Расплата
Шрифт:
Он наползал на нее… Потянулся к шее, подбородку, скулам, слизал мокрые дорожки несдержанных слез; потянулся к губам, наглухо сомкнутым, а Кристина вдруг резко отвернулась, не позволяя прикоснуться.
— За что ты со мной так, Кристина? Ну что со мной не так? Обними меня, слышишь… Приласкай, обогрей… Мне плохо — неужели ты не видишь? Кристина, дай мне твоего тепла… Я нежным с тобой буду… Я для тебя все сделаю, слышишь? Я тебя золотом осыплю, я любой твой каприз исполню, только приласкай, как его ласкала… Ну чем он лучше, Кристина?! Он всего лишь сын крестьянки… Сын шлюхи, что раздвигала ноги перед чужим мужчиной… Она семью нашу разбила, она У МЕНЯ семью украла… А теперь он крадет… У МЕНЯ крадет, Кристина! Все крадет… И тебя крадет, подлец…
— Вы пьяны, — уворачиваясь
— Да. Я пьян. Но это не меняет сути. Мне нужно твое тепло, Кристина. Всего лишь чуточку тепла и ласки — и как знать, может, вы перестанете видеть во мне чудовище… Поцелуй меня, Кристина… Не хочу брать тебя силой, не хочу принуждать и делать тебе больно! Отдайся по-хорошему…
— Я не могу. Вы просите невозможное. Отпустите меня…
— Нет.
— Почему? Филипп, Вам проще найти другую девушку, но не начинайте с насилия, и тогда, может быть, она сумеет Вас полюбить.

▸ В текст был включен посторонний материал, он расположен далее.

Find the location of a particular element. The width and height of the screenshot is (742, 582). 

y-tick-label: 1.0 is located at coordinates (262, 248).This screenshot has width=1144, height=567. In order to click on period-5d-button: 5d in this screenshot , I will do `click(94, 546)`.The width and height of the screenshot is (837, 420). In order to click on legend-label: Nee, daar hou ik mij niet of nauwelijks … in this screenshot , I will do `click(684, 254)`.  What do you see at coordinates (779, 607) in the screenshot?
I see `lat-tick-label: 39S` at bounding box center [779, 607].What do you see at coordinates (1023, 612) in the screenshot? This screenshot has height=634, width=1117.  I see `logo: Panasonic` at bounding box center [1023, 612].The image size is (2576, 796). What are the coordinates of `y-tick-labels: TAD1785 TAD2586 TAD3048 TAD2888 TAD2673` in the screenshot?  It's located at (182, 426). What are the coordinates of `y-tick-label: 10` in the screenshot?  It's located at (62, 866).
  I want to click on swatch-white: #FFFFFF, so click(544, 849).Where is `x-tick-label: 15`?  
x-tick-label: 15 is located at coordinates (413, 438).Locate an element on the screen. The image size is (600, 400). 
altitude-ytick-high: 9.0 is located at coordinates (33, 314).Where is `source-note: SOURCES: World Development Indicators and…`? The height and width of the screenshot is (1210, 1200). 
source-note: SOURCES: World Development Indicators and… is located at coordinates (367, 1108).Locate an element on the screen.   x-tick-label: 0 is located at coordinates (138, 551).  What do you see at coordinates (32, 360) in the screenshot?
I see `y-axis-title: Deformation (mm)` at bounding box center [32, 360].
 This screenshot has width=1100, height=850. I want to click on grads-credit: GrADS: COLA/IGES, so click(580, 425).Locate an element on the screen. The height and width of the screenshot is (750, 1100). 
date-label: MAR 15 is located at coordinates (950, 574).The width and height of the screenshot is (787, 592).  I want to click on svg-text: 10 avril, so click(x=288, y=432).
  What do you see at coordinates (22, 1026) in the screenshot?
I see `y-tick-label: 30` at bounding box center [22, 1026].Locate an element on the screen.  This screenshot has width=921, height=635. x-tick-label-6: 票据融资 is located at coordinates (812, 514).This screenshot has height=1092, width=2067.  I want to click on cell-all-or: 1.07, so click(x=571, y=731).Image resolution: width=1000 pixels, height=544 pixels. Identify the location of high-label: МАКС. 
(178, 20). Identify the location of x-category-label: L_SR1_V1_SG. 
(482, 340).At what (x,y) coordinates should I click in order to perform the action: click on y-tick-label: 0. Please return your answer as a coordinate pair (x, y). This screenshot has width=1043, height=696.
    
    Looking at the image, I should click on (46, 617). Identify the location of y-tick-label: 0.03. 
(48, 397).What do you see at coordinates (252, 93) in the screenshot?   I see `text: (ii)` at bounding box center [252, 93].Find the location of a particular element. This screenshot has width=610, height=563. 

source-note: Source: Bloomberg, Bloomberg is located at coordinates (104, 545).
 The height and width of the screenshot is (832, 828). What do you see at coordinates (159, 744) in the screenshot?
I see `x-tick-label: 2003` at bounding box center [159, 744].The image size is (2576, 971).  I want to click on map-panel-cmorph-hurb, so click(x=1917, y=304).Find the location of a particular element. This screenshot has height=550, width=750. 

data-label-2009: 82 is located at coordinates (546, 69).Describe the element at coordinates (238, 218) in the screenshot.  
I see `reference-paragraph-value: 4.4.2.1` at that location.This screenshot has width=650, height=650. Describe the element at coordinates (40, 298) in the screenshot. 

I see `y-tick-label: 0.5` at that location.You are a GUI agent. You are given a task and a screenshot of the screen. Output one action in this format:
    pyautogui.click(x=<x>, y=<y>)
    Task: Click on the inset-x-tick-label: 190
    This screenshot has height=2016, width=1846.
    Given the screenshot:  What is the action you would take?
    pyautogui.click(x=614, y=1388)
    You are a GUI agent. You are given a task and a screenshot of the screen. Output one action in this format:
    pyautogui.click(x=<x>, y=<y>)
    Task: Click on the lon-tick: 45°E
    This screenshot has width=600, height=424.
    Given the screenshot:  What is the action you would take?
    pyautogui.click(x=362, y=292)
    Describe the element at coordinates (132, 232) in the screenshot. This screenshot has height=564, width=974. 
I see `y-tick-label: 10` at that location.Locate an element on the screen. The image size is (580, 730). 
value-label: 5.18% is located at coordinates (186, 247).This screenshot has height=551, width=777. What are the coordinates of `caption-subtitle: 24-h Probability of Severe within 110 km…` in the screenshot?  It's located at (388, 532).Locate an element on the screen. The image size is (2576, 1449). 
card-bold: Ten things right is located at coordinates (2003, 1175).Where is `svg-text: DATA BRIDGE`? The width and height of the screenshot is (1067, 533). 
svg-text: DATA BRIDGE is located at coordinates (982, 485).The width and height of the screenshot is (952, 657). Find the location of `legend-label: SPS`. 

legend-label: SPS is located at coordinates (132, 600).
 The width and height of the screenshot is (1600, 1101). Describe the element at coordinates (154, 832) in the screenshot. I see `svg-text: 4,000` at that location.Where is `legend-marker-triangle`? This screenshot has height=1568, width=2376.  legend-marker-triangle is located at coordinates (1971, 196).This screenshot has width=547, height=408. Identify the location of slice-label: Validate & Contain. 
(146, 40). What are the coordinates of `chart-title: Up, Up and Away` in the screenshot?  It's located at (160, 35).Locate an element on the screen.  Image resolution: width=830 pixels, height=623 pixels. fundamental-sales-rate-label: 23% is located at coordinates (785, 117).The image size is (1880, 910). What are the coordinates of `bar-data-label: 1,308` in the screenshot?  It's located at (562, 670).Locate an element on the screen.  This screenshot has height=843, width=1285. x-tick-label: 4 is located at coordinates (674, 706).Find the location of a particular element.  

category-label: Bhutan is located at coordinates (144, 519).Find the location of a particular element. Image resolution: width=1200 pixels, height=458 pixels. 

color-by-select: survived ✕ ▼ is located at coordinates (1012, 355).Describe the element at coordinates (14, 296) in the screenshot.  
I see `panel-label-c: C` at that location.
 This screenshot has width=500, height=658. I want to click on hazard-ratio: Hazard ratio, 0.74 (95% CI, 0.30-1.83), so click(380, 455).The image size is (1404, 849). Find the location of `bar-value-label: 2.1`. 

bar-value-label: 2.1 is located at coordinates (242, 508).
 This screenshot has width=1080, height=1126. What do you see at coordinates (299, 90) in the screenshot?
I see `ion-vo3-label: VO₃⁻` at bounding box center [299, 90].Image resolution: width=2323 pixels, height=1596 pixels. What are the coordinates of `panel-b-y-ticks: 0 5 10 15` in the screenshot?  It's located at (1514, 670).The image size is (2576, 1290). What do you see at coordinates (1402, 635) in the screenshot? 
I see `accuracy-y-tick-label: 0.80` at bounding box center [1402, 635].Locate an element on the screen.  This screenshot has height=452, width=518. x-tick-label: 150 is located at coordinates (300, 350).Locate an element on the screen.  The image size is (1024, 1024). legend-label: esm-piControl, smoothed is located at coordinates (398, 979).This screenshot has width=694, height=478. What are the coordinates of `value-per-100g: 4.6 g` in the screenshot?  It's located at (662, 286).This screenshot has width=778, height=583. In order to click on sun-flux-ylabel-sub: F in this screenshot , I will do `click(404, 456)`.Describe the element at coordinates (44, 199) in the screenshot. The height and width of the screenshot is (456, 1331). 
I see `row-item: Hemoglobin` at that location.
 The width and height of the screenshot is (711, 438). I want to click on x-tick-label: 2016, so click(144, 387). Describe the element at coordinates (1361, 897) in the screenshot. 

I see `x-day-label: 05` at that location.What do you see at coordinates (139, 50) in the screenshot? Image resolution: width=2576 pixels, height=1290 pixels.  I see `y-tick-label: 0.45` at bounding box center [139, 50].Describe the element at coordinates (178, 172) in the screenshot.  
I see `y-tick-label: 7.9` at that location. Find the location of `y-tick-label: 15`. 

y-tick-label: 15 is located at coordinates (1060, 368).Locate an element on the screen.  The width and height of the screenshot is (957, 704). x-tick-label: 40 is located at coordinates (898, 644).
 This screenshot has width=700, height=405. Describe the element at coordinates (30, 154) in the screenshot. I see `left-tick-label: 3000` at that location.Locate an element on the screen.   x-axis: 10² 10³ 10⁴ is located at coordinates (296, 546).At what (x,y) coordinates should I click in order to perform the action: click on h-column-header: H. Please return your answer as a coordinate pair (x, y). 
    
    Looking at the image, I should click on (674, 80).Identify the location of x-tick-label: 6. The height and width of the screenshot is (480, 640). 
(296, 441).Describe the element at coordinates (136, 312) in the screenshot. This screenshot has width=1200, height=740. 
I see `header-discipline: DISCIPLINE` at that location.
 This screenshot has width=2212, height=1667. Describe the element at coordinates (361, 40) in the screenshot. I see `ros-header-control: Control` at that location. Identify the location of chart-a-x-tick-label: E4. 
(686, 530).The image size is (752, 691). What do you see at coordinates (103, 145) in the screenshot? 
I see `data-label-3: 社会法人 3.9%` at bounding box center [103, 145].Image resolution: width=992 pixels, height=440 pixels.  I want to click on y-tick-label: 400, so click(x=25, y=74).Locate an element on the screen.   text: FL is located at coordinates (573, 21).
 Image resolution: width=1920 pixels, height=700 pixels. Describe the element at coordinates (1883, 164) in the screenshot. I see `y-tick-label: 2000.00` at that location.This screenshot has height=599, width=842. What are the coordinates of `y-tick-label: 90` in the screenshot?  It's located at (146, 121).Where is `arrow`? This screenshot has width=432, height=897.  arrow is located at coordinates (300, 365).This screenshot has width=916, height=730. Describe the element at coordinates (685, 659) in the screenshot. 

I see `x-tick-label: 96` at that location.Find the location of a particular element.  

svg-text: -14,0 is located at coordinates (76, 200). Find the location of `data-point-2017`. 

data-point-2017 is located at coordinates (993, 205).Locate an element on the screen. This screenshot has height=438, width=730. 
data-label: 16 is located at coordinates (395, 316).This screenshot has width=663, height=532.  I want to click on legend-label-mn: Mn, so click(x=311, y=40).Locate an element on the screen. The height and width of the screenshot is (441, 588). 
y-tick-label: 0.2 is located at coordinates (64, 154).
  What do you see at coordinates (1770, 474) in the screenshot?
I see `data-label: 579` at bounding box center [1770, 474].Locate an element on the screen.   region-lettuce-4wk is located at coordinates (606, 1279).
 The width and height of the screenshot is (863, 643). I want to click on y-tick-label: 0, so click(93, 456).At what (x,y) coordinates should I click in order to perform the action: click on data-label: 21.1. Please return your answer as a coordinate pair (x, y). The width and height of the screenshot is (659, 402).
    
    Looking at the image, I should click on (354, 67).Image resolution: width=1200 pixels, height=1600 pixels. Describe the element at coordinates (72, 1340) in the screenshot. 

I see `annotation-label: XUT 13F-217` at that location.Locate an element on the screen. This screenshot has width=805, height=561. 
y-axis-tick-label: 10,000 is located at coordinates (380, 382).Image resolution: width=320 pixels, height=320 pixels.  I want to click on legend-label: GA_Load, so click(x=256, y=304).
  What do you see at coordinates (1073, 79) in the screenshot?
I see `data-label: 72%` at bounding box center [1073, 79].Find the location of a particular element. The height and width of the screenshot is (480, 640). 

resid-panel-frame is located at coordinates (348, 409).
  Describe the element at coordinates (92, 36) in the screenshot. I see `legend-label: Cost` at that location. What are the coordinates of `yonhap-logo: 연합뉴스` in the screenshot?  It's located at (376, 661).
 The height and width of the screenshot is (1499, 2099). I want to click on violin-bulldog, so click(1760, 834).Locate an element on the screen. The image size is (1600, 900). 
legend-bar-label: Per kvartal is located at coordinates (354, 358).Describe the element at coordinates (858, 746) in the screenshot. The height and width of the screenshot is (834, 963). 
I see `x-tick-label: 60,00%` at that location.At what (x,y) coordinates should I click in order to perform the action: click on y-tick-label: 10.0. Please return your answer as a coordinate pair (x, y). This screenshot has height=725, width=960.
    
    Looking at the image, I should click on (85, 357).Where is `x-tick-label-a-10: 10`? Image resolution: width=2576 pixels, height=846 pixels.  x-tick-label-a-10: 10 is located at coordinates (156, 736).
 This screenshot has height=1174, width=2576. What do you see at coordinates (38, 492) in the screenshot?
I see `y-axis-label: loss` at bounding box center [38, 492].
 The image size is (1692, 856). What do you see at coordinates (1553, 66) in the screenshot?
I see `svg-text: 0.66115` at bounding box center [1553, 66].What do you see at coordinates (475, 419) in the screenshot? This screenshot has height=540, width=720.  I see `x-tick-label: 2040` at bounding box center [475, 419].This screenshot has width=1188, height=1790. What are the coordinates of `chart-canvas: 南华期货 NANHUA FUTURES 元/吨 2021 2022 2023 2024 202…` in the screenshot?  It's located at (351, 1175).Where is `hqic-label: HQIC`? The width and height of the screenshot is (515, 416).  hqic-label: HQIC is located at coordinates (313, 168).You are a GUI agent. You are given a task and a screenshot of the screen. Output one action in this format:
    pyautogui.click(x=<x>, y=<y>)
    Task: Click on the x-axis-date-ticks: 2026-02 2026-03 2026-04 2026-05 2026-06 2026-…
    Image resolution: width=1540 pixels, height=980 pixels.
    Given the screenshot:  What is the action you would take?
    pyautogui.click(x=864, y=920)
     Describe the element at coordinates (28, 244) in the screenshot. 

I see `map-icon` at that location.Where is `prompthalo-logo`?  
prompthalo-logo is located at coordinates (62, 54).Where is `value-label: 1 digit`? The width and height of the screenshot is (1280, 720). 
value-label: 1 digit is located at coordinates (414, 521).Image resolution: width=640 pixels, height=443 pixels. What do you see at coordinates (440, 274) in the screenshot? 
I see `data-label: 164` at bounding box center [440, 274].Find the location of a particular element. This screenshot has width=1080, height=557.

— Мне не нужна другая, я уже нашел тебя. А в том, что случилось в таверне, ты сама виновата. Предлагаю об этом просто забыть и начать все сначала. Не противься, Кристина. Ты же знаешь, ты слабый противник, и в нашей с тобой войне победа останется за мной. Я предлагаю решить вопрос по-хорошему, откажешься — значит, будет по-плохому. Будет все как прежде, а может, даже хуже. Я ведь все равно свое возьму… Ты все равно моя, хочешь ты этого или нет.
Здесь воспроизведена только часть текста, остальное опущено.